━━━━━ DATA EXCERPTS

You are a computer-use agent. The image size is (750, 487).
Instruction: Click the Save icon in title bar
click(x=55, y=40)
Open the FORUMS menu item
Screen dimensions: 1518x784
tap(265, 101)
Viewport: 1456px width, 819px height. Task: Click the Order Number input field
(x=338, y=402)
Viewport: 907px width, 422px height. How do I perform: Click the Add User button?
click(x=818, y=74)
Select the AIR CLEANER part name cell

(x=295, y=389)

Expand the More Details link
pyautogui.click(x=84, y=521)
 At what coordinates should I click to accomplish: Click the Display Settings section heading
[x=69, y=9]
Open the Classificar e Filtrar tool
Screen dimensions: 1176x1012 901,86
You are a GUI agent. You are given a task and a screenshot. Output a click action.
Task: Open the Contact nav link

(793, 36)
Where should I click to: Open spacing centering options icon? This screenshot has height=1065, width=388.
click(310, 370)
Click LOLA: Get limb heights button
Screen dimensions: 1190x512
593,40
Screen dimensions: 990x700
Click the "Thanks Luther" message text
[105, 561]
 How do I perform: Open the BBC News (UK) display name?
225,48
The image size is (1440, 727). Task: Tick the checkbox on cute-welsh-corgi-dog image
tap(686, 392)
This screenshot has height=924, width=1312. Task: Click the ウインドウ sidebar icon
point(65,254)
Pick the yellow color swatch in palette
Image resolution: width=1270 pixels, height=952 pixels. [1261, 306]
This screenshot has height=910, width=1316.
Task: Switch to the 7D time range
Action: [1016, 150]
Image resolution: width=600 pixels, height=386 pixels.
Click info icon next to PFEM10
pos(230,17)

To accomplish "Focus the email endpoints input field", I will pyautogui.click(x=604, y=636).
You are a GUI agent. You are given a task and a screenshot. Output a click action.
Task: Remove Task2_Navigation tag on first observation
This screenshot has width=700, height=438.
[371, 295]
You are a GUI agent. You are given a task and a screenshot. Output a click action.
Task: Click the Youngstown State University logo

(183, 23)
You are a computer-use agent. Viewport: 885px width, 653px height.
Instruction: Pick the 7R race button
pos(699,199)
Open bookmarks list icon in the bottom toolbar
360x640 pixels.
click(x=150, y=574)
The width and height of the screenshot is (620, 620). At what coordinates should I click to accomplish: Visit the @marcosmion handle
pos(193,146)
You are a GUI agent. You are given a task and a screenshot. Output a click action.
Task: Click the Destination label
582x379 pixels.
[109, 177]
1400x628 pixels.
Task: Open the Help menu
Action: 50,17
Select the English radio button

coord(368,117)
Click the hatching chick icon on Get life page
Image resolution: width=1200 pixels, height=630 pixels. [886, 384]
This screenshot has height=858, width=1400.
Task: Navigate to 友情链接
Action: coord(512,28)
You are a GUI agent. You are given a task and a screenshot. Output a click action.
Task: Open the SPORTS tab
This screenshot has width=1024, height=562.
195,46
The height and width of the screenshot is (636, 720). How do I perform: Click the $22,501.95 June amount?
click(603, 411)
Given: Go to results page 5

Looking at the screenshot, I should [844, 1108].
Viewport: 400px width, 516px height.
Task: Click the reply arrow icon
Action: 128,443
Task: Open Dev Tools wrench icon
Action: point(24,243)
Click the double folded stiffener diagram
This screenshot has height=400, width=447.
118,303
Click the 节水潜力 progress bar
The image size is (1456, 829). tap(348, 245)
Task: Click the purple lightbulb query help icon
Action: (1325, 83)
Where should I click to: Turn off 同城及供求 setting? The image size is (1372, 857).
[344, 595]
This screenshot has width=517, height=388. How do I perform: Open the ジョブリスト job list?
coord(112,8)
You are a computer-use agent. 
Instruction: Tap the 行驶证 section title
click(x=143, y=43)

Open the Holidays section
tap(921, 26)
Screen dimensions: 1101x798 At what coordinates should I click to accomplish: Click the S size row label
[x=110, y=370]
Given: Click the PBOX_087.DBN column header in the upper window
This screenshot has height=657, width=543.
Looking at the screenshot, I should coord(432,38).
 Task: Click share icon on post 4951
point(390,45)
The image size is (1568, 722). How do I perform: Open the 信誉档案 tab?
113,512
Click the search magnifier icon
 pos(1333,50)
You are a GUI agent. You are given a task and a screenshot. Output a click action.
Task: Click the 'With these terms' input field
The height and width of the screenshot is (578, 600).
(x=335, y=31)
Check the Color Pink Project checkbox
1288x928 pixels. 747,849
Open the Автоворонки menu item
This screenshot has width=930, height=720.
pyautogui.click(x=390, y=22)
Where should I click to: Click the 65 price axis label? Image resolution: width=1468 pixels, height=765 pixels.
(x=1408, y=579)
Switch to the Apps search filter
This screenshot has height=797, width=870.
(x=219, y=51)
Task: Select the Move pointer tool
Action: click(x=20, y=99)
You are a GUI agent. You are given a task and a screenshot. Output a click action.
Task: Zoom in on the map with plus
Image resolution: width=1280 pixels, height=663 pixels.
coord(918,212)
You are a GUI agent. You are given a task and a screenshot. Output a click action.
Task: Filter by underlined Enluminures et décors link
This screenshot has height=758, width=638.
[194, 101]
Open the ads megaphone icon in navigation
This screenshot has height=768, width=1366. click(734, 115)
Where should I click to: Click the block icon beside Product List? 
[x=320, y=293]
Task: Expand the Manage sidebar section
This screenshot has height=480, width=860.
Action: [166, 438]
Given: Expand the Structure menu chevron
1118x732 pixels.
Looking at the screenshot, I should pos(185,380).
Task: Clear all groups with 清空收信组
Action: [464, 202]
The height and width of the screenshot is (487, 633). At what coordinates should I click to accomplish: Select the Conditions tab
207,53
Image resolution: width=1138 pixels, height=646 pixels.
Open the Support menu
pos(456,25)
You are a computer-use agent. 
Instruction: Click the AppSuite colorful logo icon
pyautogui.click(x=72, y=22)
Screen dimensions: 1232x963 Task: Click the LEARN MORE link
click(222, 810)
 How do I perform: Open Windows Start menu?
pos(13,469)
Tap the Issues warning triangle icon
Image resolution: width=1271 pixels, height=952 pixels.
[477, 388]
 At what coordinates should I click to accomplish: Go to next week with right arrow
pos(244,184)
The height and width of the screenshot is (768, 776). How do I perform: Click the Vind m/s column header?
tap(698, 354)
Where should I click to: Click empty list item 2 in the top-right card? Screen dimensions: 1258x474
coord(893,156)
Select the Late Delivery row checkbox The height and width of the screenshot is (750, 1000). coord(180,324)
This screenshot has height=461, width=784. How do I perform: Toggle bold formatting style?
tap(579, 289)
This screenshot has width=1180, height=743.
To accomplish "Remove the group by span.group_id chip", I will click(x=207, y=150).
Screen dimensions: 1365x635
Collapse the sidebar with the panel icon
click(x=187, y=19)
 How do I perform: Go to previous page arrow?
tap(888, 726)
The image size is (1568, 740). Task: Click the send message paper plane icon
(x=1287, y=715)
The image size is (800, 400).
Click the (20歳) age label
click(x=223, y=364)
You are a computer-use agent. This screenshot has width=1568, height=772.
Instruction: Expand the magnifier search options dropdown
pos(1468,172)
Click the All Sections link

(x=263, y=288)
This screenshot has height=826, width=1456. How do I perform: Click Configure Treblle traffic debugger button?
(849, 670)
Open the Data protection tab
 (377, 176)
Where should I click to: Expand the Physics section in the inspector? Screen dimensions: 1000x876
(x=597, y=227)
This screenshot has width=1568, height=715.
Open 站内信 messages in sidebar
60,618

━━━━━━━━━━

From the first line to the last, repeat the records exactly.

You are a computer-use agent. The image size is (750, 487).
Instruction: Click the Save icon in title bar
click(x=55, y=40)
Open the FORUMS menu item
Screen dimensions: 1518x784
tap(265, 101)
Viewport: 1456px width, 819px height. Task: Click the Order Number input field
(x=338, y=402)
Viewport: 907px width, 422px height. How do I perform: Click the Add User button?
click(x=818, y=74)
Select the AIR CLEANER part name cell

(x=295, y=389)

Expand the More Details link
pyautogui.click(x=84, y=521)
 At what coordinates should I click to accomplish: Click the Display Settings section heading
[x=69, y=9]
Open the Classificar e Filtrar tool
Screen dimensions: 1176x1012 901,86
You are a GUI agent. You are given a task and a screenshot. Output a click action.
Task: Open the Contact nav link

(793, 36)
Where should I click to: Open spacing centering options icon? This screenshot has height=1065, width=388.
click(310, 370)
Click LOLA: Get limb heights button
Screen dimensions: 1190x512
593,40
Screen dimensions: 990x700
Click the "Thanks Luther" message text
[105, 561]
 How do I perform: Open the BBC News (UK) display name?
225,48
The image size is (1440, 727). Task: Tick the checkbox on cute-welsh-corgi-dog image
tap(686, 392)
This screenshot has height=924, width=1312. Task: Click the ウインドウ sidebar icon
point(65,254)
Pick the yellow color swatch in palette
Image resolution: width=1270 pixels, height=952 pixels. [1261, 306]
This screenshot has height=910, width=1316.
Task: Switch to the 7D time range
Action: [1016, 150]
Image resolution: width=600 pixels, height=386 pixels.
Click info icon next to PFEM10
pos(230,17)

To accomplish "Focus the email endpoints input field", I will pyautogui.click(x=604, y=636).
You are a GUI agent. You are given a task and a screenshot. Output a click action.
Task: Remove Task2_Navigation tag on first observation
This screenshot has width=700, height=438.
[371, 295]
You are a GUI agent. You are given a task and a screenshot. Output a click action.
Task: Click the Youngstown State University logo

(183, 23)
You are a computer-use agent. Viewport: 885px width, 653px height.
Instruction: Pick the 7R race button
pos(699,199)
Open bookmarks list icon in the bottom toolbar
360x640 pixels.
click(x=150, y=574)
The width and height of the screenshot is (620, 620). At what coordinates should I click to accomplish: Visit the @marcosmion handle
pos(193,146)
You are a GUI agent. You are given a task and a screenshot. Output a click action.
Task: Click the Destination label
582x379 pixels.
[109, 177]
1400x628 pixels.
Task: Open the Help menu
Action: 50,17
Select the English radio button

coord(368,117)
Click the hatching chick icon on Get life page
Image resolution: width=1200 pixels, height=630 pixels. [886, 384]
This screenshot has height=858, width=1400.
Task: Navigate to 友情链接
Action: coord(512,28)
You are a GUI agent. You are given a task and a screenshot. Output a click action.
Task: Open the SPORTS tab
This screenshot has width=1024, height=562.
195,46
The height and width of the screenshot is (636, 720). How do I perform: Click the $22,501.95 June amount?
click(603, 411)
Given: Go to results page 5

Looking at the screenshot, I should [844, 1108].
Viewport: 400px width, 516px height.
Task: Click the reply arrow icon
Action: 128,443
Task: Open Dev Tools wrench icon
Action: point(24,243)
Click the double folded stiffener diagram
This screenshot has height=400, width=447.
118,303
Click the 节水潜力 progress bar
The image size is (1456, 829). tap(348, 245)
Task: Click the purple lightbulb query help icon
Action: (1325, 83)
Where should I click to: Turn off 同城及供求 setting? The image size is (1372, 857).
[344, 595]
This screenshot has width=517, height=388. How do I perform: Open the ジョブリスト job list?
coord(112,8)
You are a computer-use agent. 
Instruction: Tap the 行驶证 section title
click(x=143, y=43)

Open the Holidays section
tap(921, 26)
Screen dimensions: 1101x798 At what coordinates should I click to accomplish: Click the S size row label
[x=110, y=370]
Given: Click the PBOX_087.DBN column header in the upper window
This screenshot has height=657, width=543.
Looking at the screenshot, I should coord(432,38).
 Task: Click share icon on post 4951
point(390,45)
The image size is (1568, 722). How do I perform: Open the 信誉档案 tab?
113,512
Click the search magnifier icon
 pos(1333,50)
You are a GUI agent. You are given a task and a screenshot. Output a click action.
Task: Click the 'With these terms' input field
The height and width of the screenshot is (578, 600).
(x=335, y=31)
Check the Color Pink Project checkbox
1288x928 pixels. 747,849
Open the Автоворонки menu item
This screenshot has width=930, height=720.
pyautogui.click(x=390, y=22)
Where should I click to: Click the 65 price axis label? Image resolution: width=1468 pixels, height=765 pixels.
(x=1408, y=579)
Switch to the Apps search filter
This screenshot has height=797, width=870.
(x=219, y=51)
Task: Select the Move pointer tool
Action: click(x=20, y=99)
You are a GUI agent. You are given a task and a screenshot. Output a click action.
Task: Zoom in on the map with plus
Image resolution: width=1280 pixels, height=663 pixels.
coord(918,212)
You are a GUI agent. You are given a task and a screenshot. Output a click action.
Task: Filter by underlined Enluminures et décors link
This screenshot has height=758, width=638.
[194, 101]
Open the ads megaphone icon in navigation
This screenshot has height=768, width=1366. click(734, 115)
Where should I click to: Click the block icon beside Product List? 
[x=320, y=293]
Task: Expand the Manage sidebar section
This screenshot has height=480, width=860.
Action: [166, 438]
Given: Expand the Structure menu chevron
1118x732 pixels.
Looking at the screenshot, I should pos(185,380).
Task: Clear all groups with 清空收信组
Action: [464, 202]
The height and width of the screenshot is (487, 633). At what coordinates should I click to accomplish: Select the Conditions tab
207,53
Image resolution: width=1138 pixels, height=646 pixels.
Open the Support menu
pos(456,25)
You are a computer-use agent. 
Instruction: Click the AppSuite colorful logo icon
pyautogui.click(x=72, y=22)
Screen dimensions: 1232x963 Task: Click the LEARN MORE link
click(222, 810)
 How do I perform: Open Windows Start menu?
pos(13,469)
Tap the Issues warning triangle icon
Image resolution: width=1271 pixels, height=952 pixels.
[477, 388]
 At what coordinates should I click to accomplish: Go to next week with right arrow
pos(244,184)
The height and width of the screenshot is (768, 776). How do I perform: Click the Vind m/s column header?
tap(698, 354)
Where should I click to: Click empty list item 2 in the top-right card? Screen dimensions: 1258x474
coord(893,156)
Select the Late Delivery row checkbox The height and width of the screenshot is (750, 1000). coord(180,324)
This screenshot has height=461, width=784. How do I perform: Toggle bold formatting style?
tap(579, 289)
This screenshot has width=1180, height=743.
To accomplish "Remove the group by span.group_id chip", I will click(x=207, y=150).
Screen dimensions: 1365x635
Collapse the sidebar with the panel icon
click(x=187, y=19)
 How do I perform: Go to previous page arrow?
tap(888, 726)
The image size is (1568, 740). Task: Click the send message paper plane icon
(x=1287, y=715)
The image size is (800, 400).
Click the (20歳) age label
click(x=223, y=364)
You are a computer-use agent. This screenshot has width=1568, height=772.
Instruction: Expand the magnifier search options dropdown
pos(1468,172)
Click the All Sections link

(x=263, y=288)
This screenshot has height=826, width=1456. How do I perform: Click Configure Treblle traffic debugger button?
(849, 670)
Open the Data protection tab
 (377, 176)
Where should I click to: Expand the Physics section in the inspector? Screen dimensions: 1000x876
(x=597, y=227)
This screenshot has width=1568, height=715.
Open 站内信 messages in sidebar
60,618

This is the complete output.